5. Tackle readings aggressively
Gresh recommended a personal favorite approach to reading assignments called the SQ3R method. The “S” stands for “survey,” or scanning the entire textbook chapter or article, noting the headings and getting a better sense of what you’re getting yourself into. Then, “question” the material and write down all the inquiries you come up with. They can be as broad as “what is the main idea of this chapter?” Or they can be focused and specific. Next, “read” the section quickly, highlighting and making notes in the margins. Afterwards, according to this strategy, you should “recite.” This means that after each chapter, you should ask yourself key questions about the material you just read, and then speak or write the answers in your own words. Finally, “review” the text.
6. Study twice
We all look for ways to make our endless hours of study time more manageable, and sometimes even more fun. This next suggestion will sound daunting, but it’s the most thorough approach to exam prep. Study twice. Set some time aside to sit in the corner of the library—alone—and review the information in the way that works best for you. Then, message the GroupMe to set up a study sesh so you can quiz each other and ensure that you’re all on the top of your game. “After you’ve studied for [tests], get together with three or four classmates and discuss strategies for answers to possible questions,” Gresh said.
7. Don’t cram
Just don’t do it. I know you’re busy and you’ve successfully cranked out an entire 10-pager the night before a deadline, but just because you can do it doesn’t mean it’s the best idea. Start the essay a week in advance—that way you have time. With enough time you can develop your ideas, revise and edit all you want. You can also go to office hours and check in with the professor—get some feedback and work with that. If it’s an exam you’re prepping for, you’ll have more time to review and get together with those study groups.
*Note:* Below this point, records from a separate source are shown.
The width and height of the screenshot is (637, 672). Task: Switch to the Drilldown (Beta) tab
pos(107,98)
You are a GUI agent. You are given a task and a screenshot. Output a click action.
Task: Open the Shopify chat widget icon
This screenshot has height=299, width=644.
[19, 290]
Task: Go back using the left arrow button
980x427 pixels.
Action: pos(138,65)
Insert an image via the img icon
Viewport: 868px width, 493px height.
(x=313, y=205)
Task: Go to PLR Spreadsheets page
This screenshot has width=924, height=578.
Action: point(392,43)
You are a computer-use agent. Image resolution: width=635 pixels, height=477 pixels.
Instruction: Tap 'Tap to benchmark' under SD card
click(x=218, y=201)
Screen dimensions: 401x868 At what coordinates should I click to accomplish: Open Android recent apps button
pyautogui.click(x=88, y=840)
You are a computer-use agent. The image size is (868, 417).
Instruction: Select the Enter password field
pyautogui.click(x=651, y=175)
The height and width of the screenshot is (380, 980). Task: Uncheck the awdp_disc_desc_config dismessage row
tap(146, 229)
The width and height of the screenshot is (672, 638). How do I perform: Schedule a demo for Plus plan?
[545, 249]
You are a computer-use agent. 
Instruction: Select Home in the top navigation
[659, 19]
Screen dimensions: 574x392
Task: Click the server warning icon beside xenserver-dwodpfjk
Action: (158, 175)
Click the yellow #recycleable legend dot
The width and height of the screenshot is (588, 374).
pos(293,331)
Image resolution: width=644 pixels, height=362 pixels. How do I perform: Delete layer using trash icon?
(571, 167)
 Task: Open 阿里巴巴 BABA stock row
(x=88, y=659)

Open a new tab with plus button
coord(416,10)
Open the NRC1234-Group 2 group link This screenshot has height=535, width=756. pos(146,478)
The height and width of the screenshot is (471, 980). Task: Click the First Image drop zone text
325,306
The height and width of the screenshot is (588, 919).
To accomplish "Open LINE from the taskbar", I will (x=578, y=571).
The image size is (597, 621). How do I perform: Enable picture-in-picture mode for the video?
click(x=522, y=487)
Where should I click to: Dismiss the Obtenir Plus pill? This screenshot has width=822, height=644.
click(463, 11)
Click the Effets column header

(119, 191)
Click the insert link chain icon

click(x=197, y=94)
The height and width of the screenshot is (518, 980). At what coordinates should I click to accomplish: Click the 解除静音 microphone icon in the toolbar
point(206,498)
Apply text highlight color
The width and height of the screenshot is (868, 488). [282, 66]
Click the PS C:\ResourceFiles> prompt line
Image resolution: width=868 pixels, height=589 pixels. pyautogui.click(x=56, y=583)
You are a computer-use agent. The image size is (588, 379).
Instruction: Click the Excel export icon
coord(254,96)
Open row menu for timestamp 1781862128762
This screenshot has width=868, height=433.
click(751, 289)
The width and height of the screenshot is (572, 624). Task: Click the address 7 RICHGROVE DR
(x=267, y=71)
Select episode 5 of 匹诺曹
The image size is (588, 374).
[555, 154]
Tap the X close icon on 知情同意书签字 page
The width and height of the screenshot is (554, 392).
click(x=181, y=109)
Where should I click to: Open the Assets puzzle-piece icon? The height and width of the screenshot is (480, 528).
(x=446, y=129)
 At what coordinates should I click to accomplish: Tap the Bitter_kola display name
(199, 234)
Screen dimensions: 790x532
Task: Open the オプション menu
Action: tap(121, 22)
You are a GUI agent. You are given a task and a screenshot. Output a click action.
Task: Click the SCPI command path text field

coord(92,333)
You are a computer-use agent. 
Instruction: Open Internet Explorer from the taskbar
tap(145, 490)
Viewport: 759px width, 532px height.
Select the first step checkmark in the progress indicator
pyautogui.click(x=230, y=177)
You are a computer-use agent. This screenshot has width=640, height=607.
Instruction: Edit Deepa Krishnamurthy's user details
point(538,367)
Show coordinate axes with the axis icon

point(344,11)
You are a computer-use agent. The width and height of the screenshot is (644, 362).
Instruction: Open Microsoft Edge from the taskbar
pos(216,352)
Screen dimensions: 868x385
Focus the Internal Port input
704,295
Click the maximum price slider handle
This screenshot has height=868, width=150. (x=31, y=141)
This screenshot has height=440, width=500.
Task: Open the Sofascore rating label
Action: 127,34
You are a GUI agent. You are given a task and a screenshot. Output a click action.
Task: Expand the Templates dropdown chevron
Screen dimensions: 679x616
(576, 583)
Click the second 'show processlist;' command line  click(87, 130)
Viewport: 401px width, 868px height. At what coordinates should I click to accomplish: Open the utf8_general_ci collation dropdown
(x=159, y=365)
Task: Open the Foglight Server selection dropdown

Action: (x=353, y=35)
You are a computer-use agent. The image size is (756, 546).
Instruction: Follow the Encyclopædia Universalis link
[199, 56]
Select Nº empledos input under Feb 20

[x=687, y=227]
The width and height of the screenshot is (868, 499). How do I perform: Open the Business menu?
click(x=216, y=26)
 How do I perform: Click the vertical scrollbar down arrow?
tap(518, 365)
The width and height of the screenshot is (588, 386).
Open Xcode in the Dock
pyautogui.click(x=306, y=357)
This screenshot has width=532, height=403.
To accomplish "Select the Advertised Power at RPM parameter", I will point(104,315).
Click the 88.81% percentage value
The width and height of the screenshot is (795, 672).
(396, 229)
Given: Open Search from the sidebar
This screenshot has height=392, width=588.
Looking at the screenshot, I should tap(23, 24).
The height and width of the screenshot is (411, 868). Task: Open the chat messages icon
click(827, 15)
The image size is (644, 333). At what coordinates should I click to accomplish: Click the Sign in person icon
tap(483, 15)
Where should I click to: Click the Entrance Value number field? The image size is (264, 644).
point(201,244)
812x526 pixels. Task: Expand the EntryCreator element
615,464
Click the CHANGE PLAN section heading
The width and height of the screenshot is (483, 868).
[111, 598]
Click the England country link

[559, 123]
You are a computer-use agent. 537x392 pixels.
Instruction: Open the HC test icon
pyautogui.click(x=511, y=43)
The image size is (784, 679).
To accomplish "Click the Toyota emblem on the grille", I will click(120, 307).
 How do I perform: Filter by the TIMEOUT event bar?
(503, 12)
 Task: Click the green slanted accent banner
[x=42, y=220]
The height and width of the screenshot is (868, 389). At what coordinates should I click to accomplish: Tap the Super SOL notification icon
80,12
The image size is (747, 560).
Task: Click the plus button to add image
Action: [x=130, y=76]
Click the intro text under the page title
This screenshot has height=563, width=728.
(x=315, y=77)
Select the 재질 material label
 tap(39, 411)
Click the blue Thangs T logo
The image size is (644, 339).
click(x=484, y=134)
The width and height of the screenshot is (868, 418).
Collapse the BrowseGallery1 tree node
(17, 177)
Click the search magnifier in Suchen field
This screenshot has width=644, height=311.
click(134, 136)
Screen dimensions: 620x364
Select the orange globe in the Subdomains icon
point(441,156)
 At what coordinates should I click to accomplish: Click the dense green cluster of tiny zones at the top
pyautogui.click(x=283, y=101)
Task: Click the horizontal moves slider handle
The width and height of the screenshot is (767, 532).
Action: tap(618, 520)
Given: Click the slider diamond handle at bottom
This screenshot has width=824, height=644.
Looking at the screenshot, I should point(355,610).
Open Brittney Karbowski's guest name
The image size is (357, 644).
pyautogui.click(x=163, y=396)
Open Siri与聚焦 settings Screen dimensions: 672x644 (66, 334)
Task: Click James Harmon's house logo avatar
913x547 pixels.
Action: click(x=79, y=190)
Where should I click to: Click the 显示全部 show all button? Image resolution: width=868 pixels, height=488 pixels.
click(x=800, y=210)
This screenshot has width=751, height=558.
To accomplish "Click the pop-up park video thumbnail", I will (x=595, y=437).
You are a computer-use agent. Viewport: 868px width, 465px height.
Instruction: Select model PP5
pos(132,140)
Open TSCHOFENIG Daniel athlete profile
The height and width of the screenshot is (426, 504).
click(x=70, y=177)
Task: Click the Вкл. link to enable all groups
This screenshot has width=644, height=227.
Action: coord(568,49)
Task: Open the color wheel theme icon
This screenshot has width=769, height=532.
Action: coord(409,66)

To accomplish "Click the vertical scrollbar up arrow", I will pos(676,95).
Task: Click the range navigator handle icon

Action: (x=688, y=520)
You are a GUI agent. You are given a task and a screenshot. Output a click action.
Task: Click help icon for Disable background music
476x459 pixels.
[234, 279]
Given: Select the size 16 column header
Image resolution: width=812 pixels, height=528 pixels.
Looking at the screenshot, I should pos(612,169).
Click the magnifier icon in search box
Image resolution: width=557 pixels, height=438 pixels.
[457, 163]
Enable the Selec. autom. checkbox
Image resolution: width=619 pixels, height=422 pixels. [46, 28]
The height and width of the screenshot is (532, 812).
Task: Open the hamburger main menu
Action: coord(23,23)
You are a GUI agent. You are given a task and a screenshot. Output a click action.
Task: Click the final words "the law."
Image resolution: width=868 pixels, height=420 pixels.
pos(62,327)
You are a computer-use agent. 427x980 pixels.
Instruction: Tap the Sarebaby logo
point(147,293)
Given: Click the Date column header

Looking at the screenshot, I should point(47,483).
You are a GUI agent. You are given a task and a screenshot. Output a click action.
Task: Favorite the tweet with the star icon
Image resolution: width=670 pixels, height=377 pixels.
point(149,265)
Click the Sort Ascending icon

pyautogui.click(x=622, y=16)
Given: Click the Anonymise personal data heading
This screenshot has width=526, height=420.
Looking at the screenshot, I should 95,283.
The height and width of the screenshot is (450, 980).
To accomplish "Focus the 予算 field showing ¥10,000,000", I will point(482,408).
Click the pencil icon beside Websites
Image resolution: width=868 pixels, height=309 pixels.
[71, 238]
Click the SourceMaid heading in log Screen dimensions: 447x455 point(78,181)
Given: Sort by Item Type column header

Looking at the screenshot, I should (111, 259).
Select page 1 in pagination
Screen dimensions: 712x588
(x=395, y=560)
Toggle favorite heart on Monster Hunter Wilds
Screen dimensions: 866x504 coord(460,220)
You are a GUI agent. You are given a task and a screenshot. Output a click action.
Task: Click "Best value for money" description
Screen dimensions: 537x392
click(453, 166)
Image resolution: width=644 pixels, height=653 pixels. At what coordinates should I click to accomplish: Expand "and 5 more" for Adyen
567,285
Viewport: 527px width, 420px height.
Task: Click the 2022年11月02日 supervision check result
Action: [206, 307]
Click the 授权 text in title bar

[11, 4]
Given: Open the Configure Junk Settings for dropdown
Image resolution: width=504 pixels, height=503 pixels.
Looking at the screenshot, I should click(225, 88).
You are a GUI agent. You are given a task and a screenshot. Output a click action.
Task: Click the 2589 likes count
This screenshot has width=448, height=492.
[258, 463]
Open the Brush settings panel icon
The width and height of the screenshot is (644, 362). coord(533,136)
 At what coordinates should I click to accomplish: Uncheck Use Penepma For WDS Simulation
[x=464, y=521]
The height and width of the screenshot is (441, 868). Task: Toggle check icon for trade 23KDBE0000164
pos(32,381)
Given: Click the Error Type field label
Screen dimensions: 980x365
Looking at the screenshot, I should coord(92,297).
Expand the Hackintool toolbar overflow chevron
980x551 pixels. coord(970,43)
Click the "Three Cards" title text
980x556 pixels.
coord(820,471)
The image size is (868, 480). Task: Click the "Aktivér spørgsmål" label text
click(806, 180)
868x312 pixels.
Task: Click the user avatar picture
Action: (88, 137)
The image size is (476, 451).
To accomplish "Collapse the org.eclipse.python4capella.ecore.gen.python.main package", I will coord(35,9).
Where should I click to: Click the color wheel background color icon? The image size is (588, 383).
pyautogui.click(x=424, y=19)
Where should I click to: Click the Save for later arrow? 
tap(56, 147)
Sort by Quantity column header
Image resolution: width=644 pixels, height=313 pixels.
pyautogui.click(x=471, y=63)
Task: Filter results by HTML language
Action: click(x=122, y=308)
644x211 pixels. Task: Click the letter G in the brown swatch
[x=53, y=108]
8. Get in with the right crowd
So this one might sound a little bit forced, and well…weird. It requires you to step out of your comfort zone and talk to people you wouldn’t necessarily approach otherwise. You might think that you already have your core group of friends, so there’s no need to branch out. But making new friends is healthy. Especially in college—the only time in your life when you’ll be surrounded by such a large, diverse group of people your own age—it’s important to be open. “Hang out with the smartest students in the class,” Gresh said. “They’ll challenge and inspire you.” So if you know that those two kids who sit up front have aced the last two exams, go chat them up one day after class.
9. Actually use office hours
For any subject, major, minor or concentration, office hours are key for a better understanding of the material. It’ll cut down the time you spend re-reading the same paragraph and wracking your brain because you don’t understand a tiny idea. It’ll also help the teacher to match a face to your name—just like sitting in the front of the room. And we like that.
10. Just don’t…take it too far
No one likes that kid sitting front and center—the one who shoots his hand up before the professor even finishes his question. Every. Single. Time. Everyone gets a little more irritated each time he corrects the other students, and (surprise!) that includes the professor. So work hard, participate and give it your all. But don’t forget to use your common sense. If you feel like you might be annoying people, you probably are. And that definitely won’t help your grade. Or your social life.